▶ [Material for the task]
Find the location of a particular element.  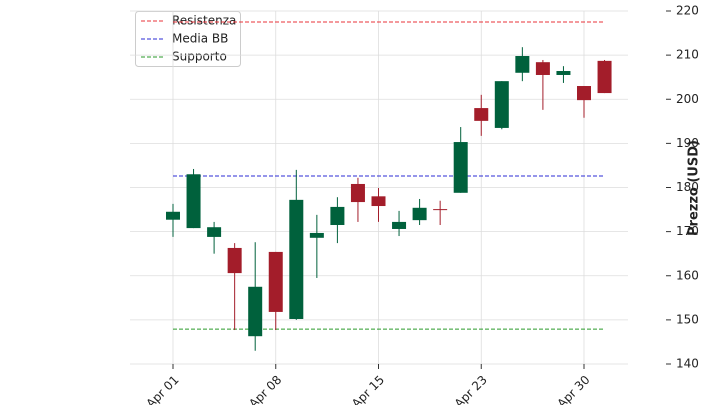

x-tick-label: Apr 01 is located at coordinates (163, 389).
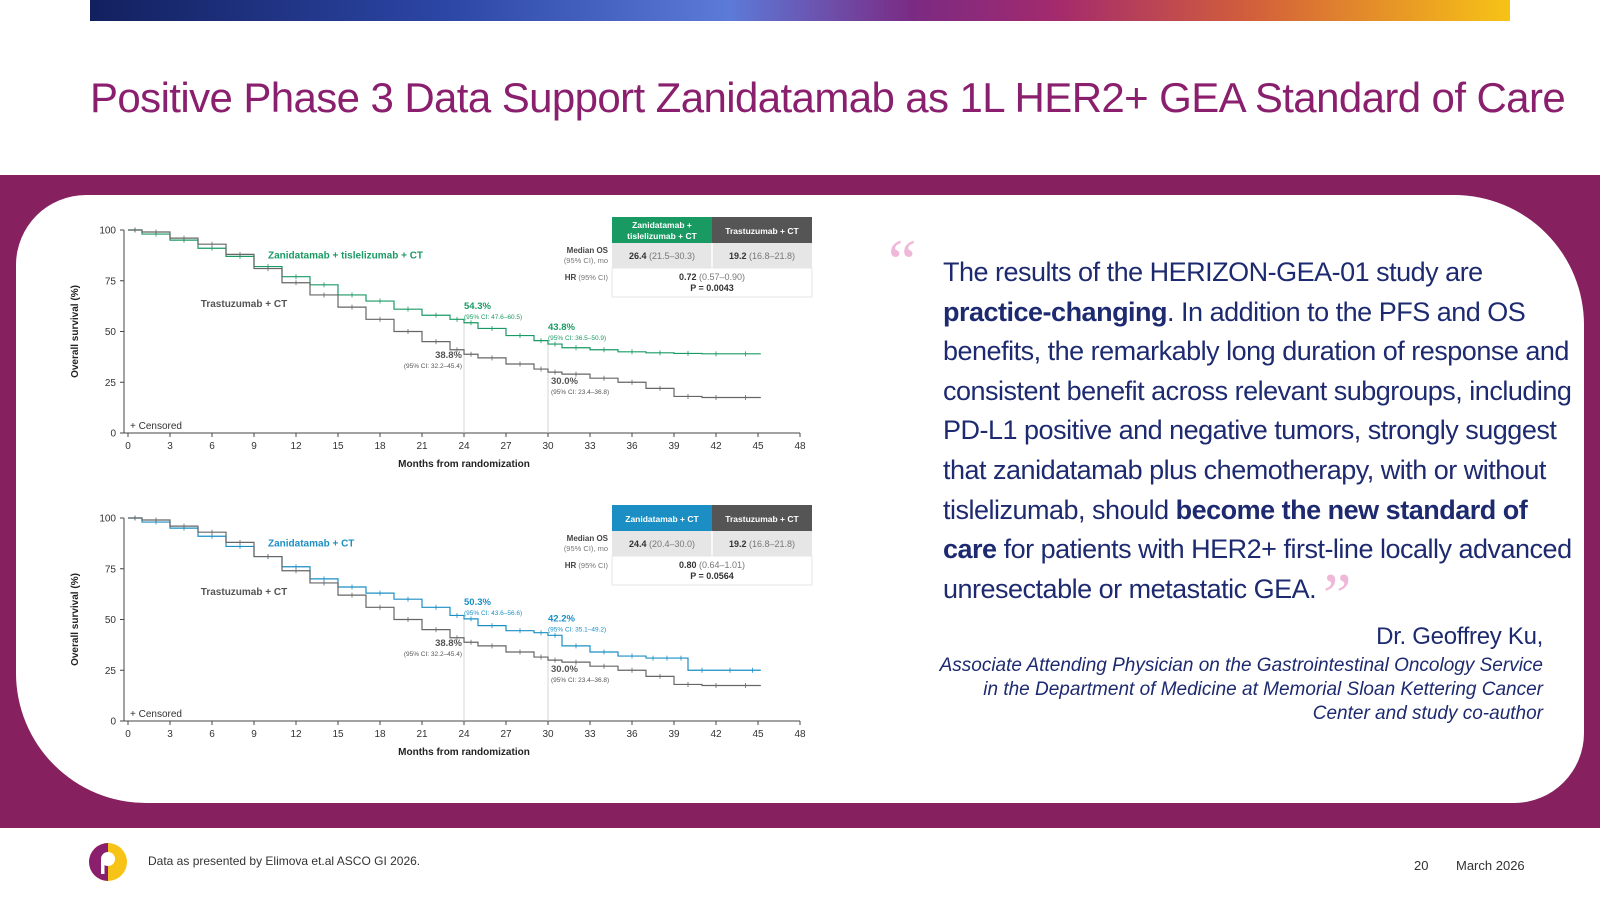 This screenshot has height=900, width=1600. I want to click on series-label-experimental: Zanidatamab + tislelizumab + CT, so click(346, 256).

==

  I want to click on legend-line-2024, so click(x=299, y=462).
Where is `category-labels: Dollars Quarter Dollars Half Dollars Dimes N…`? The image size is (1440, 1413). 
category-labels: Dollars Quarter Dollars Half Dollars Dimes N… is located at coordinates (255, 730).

▶ [Work required] Reproduce the listing without changes, beginning at the line that contains "I want to click on legend-line-2024, so" and stopping after the line that contains "coordinates (255, 730).".

▶ [Written answer]
  I want to click on legend-line-2024, so click(x=299, y=462).
Where is `category-labels: Dollars Quarter Dollars Half Dollars Dimes N…`? The image size is (1440, 1413). 
category-labels: Dollars Quarter Dollars Half Dollars Dimes N… is located at coordinates (255, 730).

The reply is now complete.